WHAT IS ASKED: Add -92 to each coordinate in the answers of the listing, and reproduce every line between the lines holding "Select the Jewelry layer thumbnail" and "pyautogui.click(x=291, y=289)", inclusive, requests included.

TASK INPUTS:
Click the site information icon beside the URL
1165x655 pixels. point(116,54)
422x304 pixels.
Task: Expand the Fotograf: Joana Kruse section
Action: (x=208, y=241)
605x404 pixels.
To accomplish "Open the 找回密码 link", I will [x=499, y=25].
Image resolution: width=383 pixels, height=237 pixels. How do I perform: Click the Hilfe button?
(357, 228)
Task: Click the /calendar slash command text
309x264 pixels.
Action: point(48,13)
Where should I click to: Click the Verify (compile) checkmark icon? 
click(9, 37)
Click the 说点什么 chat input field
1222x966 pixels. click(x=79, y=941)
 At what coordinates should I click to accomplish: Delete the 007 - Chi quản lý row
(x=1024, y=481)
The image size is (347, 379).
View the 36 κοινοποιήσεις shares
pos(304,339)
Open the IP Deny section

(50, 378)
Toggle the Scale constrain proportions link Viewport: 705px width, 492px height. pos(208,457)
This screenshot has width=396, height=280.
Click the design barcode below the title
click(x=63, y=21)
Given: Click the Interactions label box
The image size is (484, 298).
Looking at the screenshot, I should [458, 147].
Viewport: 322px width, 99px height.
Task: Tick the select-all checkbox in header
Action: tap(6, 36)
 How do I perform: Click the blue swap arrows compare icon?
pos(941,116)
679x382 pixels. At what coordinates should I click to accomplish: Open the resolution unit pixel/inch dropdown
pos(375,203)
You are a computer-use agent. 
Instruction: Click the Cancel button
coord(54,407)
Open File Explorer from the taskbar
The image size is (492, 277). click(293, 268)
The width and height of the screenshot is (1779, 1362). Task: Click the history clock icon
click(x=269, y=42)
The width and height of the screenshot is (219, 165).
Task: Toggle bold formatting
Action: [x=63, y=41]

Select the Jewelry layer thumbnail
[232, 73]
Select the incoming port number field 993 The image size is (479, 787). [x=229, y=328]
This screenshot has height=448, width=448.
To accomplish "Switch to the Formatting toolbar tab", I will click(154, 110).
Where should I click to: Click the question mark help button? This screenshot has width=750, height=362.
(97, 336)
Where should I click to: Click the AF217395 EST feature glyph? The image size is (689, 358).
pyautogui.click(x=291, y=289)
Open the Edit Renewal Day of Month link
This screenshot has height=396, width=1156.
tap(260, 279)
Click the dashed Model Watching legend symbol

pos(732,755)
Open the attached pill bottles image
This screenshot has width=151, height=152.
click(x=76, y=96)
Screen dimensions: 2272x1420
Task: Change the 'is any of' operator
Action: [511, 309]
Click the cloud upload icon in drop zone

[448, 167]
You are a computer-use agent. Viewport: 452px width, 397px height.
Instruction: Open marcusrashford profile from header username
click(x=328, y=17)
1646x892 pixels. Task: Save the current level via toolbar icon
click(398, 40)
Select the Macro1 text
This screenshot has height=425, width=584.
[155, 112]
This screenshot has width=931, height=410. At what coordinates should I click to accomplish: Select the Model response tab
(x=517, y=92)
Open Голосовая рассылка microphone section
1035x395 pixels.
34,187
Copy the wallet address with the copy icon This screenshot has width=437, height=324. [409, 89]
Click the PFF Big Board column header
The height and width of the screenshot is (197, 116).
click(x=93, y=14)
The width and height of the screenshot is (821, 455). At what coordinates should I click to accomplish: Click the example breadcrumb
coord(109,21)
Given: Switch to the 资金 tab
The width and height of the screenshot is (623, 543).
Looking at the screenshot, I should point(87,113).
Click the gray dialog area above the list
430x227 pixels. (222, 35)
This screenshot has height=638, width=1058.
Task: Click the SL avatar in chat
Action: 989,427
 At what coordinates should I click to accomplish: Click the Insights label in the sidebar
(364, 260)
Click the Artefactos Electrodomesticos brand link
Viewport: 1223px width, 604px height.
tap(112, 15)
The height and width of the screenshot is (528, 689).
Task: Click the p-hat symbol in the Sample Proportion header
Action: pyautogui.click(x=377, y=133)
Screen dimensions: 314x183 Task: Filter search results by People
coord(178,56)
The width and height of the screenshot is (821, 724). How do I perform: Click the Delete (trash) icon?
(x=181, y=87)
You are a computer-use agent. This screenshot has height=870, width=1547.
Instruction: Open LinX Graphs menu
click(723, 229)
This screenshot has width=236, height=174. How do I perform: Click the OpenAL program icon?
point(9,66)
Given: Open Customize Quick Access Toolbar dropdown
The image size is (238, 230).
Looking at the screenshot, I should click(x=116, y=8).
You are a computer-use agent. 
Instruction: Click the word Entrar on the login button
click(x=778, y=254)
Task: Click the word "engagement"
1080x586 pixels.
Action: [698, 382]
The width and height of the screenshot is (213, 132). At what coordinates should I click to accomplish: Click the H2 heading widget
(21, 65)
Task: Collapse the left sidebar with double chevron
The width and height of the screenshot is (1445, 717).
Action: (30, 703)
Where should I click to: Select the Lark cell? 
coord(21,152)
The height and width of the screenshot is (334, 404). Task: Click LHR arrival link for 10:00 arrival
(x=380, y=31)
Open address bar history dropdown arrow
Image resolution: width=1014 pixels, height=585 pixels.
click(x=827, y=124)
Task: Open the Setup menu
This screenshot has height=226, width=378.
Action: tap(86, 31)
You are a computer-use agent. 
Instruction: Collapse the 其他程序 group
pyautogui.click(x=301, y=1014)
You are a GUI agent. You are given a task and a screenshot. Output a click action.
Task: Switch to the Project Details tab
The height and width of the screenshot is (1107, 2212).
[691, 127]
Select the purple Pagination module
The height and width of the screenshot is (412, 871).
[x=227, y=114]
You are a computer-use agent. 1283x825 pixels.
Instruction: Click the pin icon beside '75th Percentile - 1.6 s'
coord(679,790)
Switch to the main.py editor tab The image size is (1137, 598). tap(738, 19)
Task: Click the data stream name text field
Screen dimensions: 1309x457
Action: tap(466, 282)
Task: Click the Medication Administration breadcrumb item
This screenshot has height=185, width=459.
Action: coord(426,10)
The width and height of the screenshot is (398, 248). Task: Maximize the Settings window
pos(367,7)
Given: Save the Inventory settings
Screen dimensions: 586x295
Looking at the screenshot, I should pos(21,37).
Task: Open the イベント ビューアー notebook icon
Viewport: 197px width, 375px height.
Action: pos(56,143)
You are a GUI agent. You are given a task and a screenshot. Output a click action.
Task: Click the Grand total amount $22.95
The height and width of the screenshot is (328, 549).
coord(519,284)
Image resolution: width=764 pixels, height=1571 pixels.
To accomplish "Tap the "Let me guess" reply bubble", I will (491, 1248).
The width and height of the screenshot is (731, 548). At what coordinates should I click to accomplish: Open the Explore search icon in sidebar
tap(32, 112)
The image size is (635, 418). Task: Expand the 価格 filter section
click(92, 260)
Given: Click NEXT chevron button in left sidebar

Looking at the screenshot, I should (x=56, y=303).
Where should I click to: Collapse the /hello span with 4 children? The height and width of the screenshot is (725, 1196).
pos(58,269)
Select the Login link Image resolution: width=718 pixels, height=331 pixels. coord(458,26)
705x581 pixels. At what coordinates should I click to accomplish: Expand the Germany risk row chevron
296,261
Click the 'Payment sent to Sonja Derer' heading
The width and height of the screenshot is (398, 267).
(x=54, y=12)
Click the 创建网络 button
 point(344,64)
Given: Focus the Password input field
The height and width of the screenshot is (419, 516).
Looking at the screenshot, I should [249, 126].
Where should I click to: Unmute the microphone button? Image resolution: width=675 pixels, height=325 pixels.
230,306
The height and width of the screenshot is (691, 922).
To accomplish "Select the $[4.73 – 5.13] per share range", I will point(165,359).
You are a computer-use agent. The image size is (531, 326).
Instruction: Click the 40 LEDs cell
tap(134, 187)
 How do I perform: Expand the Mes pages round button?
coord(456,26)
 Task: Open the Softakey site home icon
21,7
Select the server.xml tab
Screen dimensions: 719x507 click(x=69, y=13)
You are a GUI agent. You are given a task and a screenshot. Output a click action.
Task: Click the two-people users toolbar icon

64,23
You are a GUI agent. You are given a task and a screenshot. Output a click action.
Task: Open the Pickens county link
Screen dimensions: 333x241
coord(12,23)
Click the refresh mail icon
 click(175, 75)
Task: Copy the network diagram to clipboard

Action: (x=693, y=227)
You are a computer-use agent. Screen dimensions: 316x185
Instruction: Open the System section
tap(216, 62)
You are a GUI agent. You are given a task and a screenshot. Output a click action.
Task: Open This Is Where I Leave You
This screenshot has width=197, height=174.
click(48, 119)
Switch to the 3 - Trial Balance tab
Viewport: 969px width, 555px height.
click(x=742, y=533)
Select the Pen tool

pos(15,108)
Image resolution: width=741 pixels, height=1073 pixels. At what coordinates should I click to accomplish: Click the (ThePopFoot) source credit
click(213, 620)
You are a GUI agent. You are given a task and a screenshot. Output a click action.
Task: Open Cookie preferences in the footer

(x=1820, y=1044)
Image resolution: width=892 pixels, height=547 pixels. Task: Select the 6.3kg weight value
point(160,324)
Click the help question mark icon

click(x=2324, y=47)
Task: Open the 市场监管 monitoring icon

THE RESULT:
Select the Jewelry layer thumbnail
[140, -19]
Select the incoming port number field 993 The image size is (479, 787). [x=137, y=236]
This screenshot has height=448, width=448.
To accomplish "Switch to the Formatting toolbar tab", I will click(62, 18).
Where should I click to: Click the question mark help button? This screenshot has width=750, height=362.
(5, 244)
Where should I click to: Click the AF217395 EST feature glyph? The image size is (689, 358).
pyautogui.click(x=199, y=197)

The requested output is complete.